• **Testo fornito**
•••

Una Lombardia aperta che si deve misurare con l’Europa, non con l’Italia che va male. La “fotografia” di una squadra che c’è e che sa governare. Niente paura delle larghe intese, “ma un premier di sinistra farebbe meglio”

E il Pd di che razza è? Non pizzicherete Giorgio Gori a polemizzare al ribasso sulle sguaiatezze di giornata del suo rivale, Attilio Fontana. Lo liquida così: “Tutti lo dipingono come un moderato, ma basta aver letto le sue dichiarazioni passate su destra, unioni civili, immigrazione e altro per capire che è un Salvini con la cravatta”. Ma Giorgio Gori è noto per essere “uno preparato” (“l’ansia di non essere pronto me la porto dalla scuola, mi documento sempre”) perciò prende la domanda dalla parte seria: “Il Pd è il frutto di tante storie, anche diverse, che insieme hanno prodotto un partito di massa della sinistra riformista ed europea che non ha eguali. Da questo punto di vista, anche la scissione di qualche mese fa in fondo è servita a fare chiarezza”. E con questo abbiamo liquidato anche il tema dei Liberi e uguali, che in Lombardia correranno da soli e contro il Pd e il suo candidato. “Io continuerò fino al 4 marzo a rivolgermi ai loro possibili elettori. Perché sono convinto che sono più le cose che li avvicinano al programma della sinistra che rappresento (compreso il listino del presidente, saranno sette le liste che lo sosterranno nella corsa per la regione, ndr) che non le divisioni del gioco politico. C’è molto tafazzismo. A parte che la Lega le sembra unita?”.

 

Ed eccoci al cuore della sfida. Lei si è proposto con un claim, “Fare, meglio”, di buon impatto, ma che allo stesso tempo sembra ammettere che tutto male non va, in Lombardia. C’è il rischio (per voi) che sia anche l’opinione media dell’elettore lombardo. E’ la difficoltà che la sinistra ha sempre scontato al nord, e ultimamente sta scontando a livello nazionale: non riuscire a comunicare di poter fare davvero “meglio” degli altri. perciò, a parte la “competenza” contro gli sfascisti, qual è l’idea forte che il centrosinistra può mettere in campo, in Lombardia e in prospettiva nazionale? Lei parla di “apertura”, di Lombardia come sistema aperto contro la “chiusura” del forzaleghismo. Non è un messaggio semplice da far passare: il “modello Lombardia” va di moda. “Bisogna dire le cose come stanno, oltre che dirle bene. Io ripeto sempre: se stiamo qui a misurarci con la Sicilia, o altre regioni male amministrate, possiamo anche crogiolarci in una classifica al ribasso. Ma se invece ci confrontiamo con le regioni europee che sono i nostri riferimenti, o competitori, come l’area di Stoccarda, la Baviera, scopriamo che primi in classifica non lo siamo, anzi. Sull’innovazione, la dispersione scolastica, l’accesso delle donne al lavoro (10 punti in meno), l’assistenza alle fragilità, agli anziani”.

•••

• **Righe di dati**

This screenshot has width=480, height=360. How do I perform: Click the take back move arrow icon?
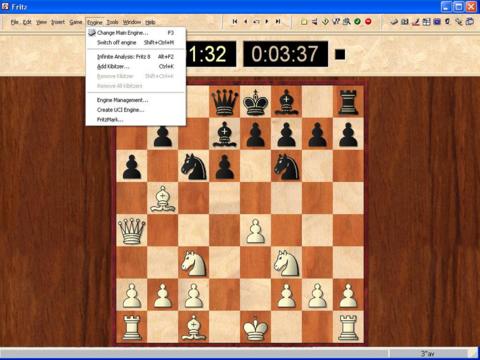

•••

• **Richiesta**
Prosegui l'intervista a Giorgio Gori sulla corsa per la regione Lombardia, partendo subito dopo l'ultima frase riportata.

• **Risposta**
 

Incalza Gori: “Il centrodestra per molti anni ha trascurato questi problemi. Ma noi dobbiamo correre da regione europea, e c’è da correre. Il messaggio ‘“’fare, meglio’, oltre a rispecchiare completamente la mia formazione, la mia idea di riformismo che è diversa da quella della sinistra tradizionale, è un messaggio concreto: si può e si deve fare meglio rispetto al racconto che viene fatto da destra. Del resto basta parlare con le aziende, i consorzi, le realtà territoriali per sentirsi dire quel che non funziona della Regione di Maroni. Basta guardare gli indicatori di efficienza dell’amministrazione che sono peggiorati negli anni”. L’idea forte di questa sinistra, allora, qual è? “Unire la crescita e l’integrazione. Sia per quanto riguarda certe aree che, pur nella dinamica Lombardia, sono state lasciate indietro, come il Sud agricolo. E poi l’integrazione delle persone, dei diritti. Faccio solo l’esempio della difficoltà che hanno ancora i figli della classi popolari ad accedere all’università. Serve un’equità dei punti di partenza. Dobbiamo essere la regione delle opportunità”.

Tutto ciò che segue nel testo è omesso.